▶ _TASK OBJECTIVE_: Please print every record exactly as it stands, leaving out the pictures.

▶ _DATA TO EXAMINE_:
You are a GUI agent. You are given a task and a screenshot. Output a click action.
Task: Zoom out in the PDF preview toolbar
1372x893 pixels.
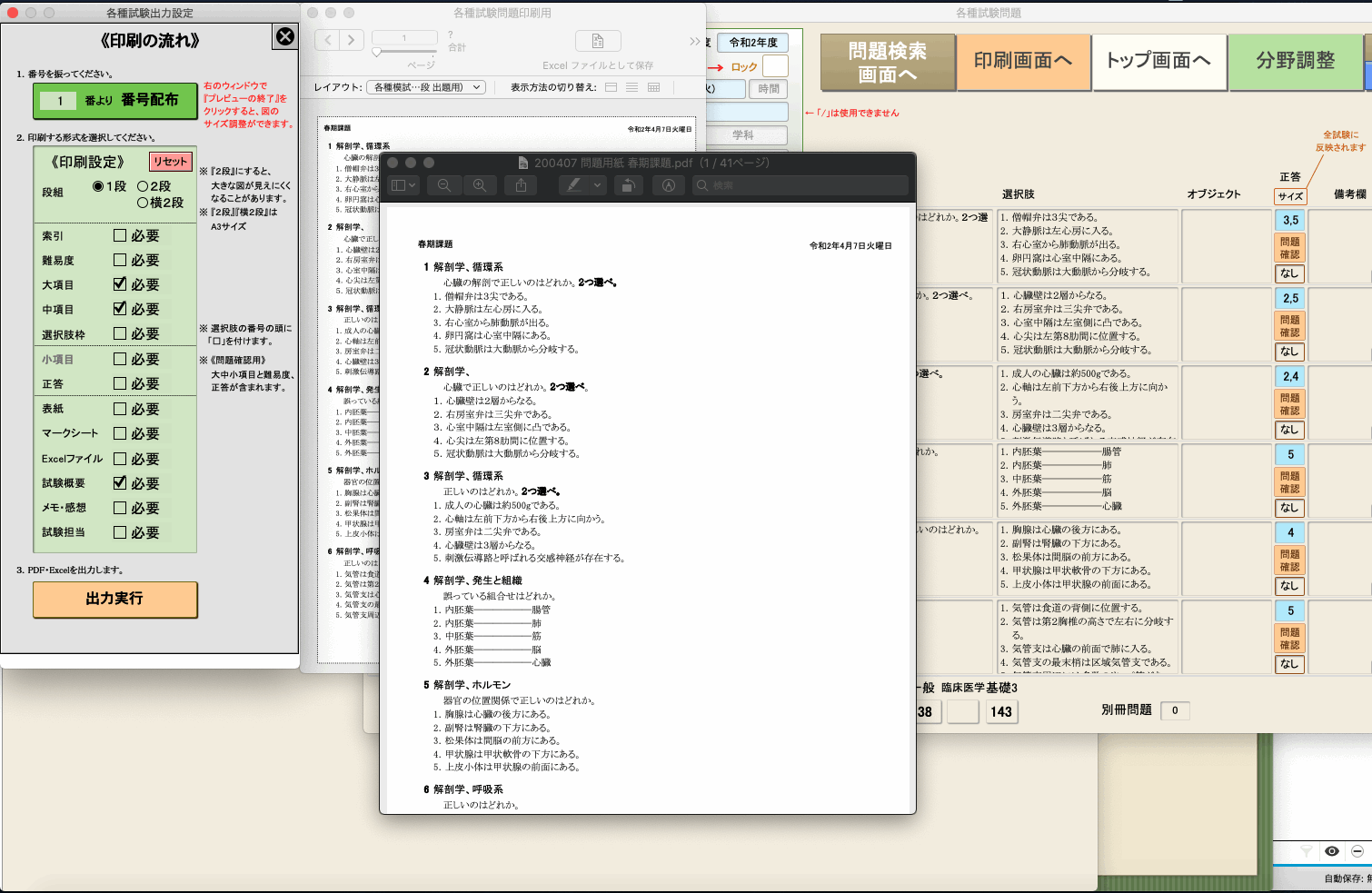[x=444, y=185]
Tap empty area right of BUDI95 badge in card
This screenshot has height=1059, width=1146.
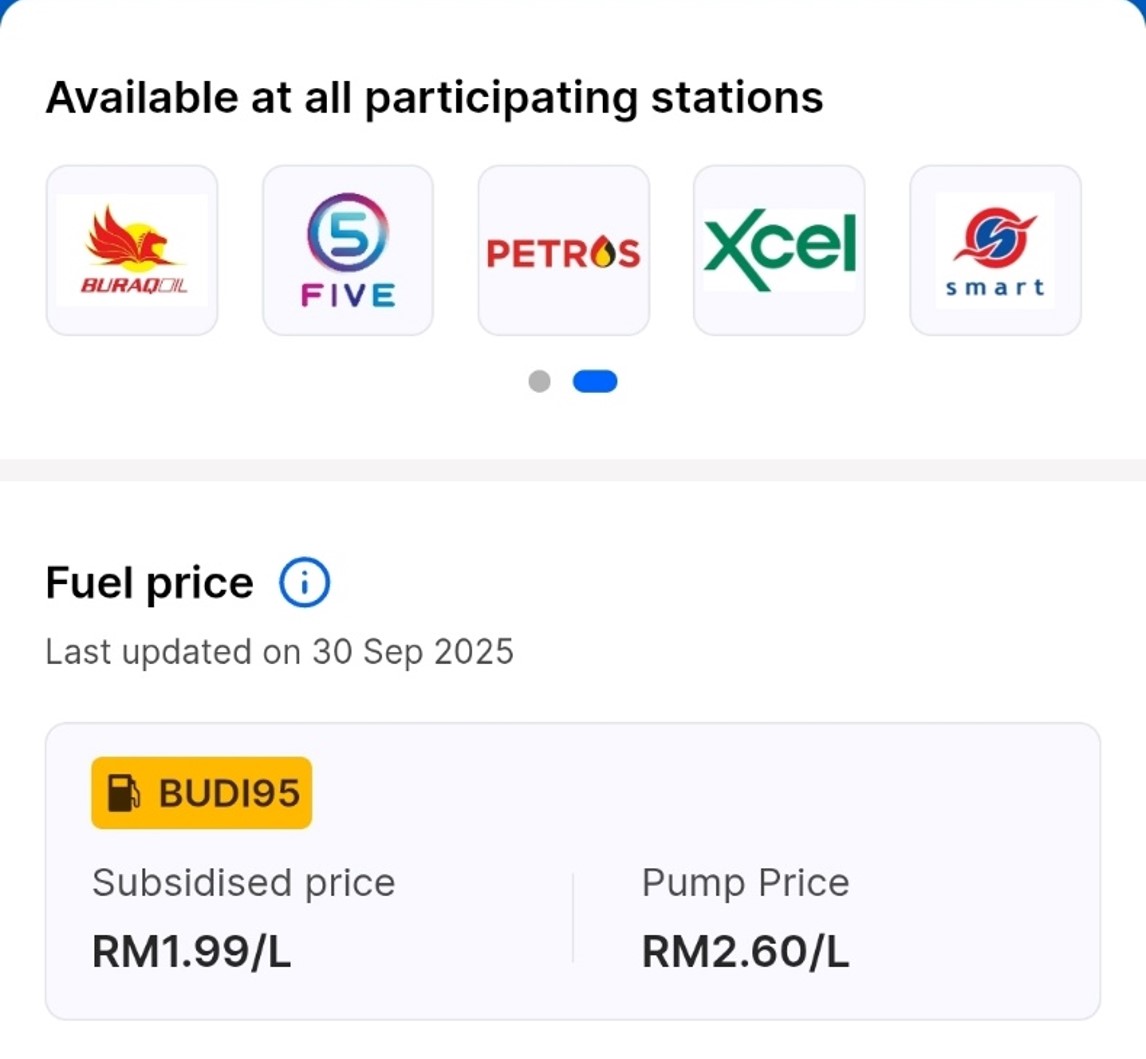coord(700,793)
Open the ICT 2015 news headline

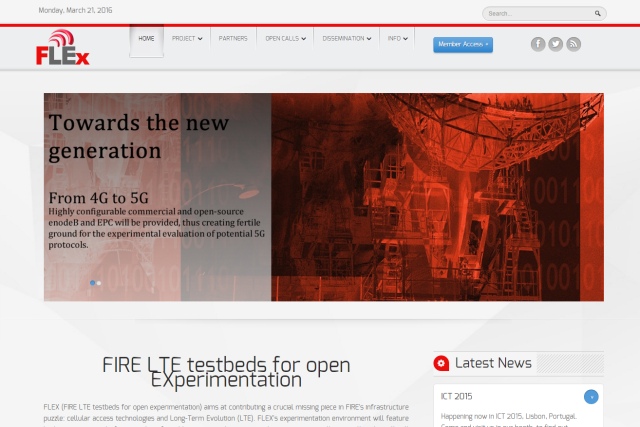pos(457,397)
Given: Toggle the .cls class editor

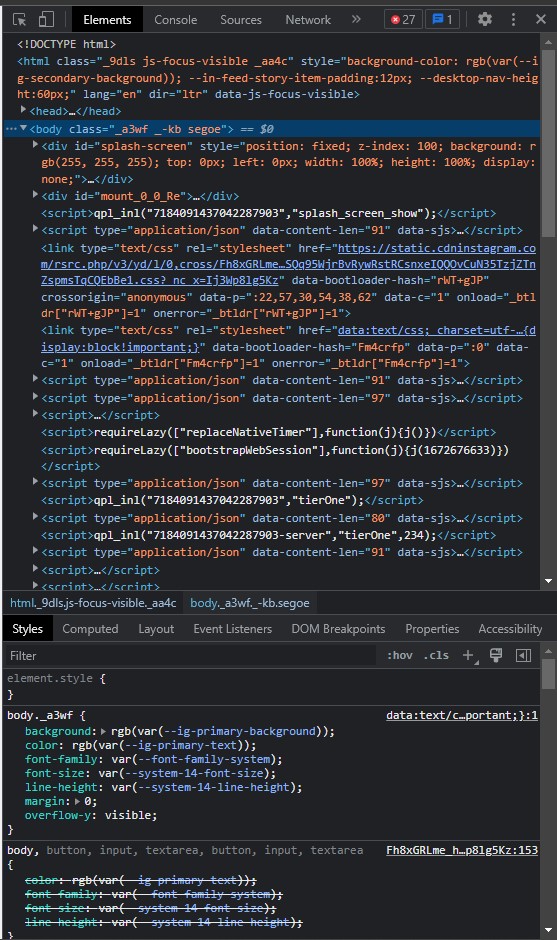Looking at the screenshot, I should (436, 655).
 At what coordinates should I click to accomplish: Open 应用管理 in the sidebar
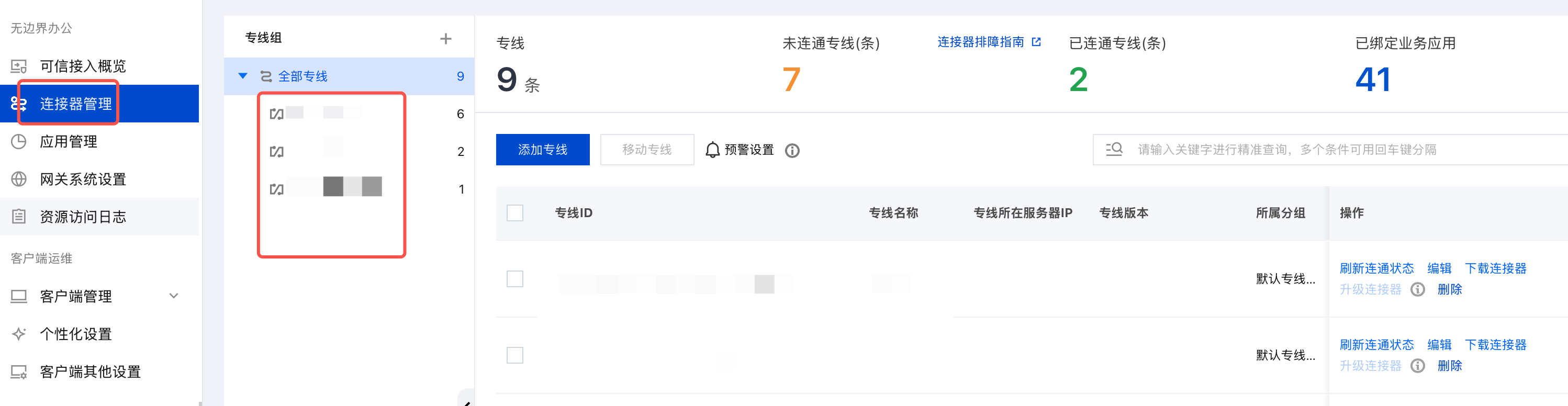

▶ _ANSWER TO THIS EXERCISE_:
You are a GUI agent. You are given a task and a screenshot. Output a click action.
Task: Zoom out in the PDF preview toolbar
1372x893 pixels.
[x=444, y=185]
Tap empty area right of BUDI95 badge in card
This screenshot has height=1059, width=1146.
coord(700,793)
Open the ICT 2015 news headline

pos(457,397)
Given: Toggle the .cls class editor

Looking at the screenshot, I should (436, 655).
 At what coordinates should I click to accomplish: Open 应用管理 in the sidebar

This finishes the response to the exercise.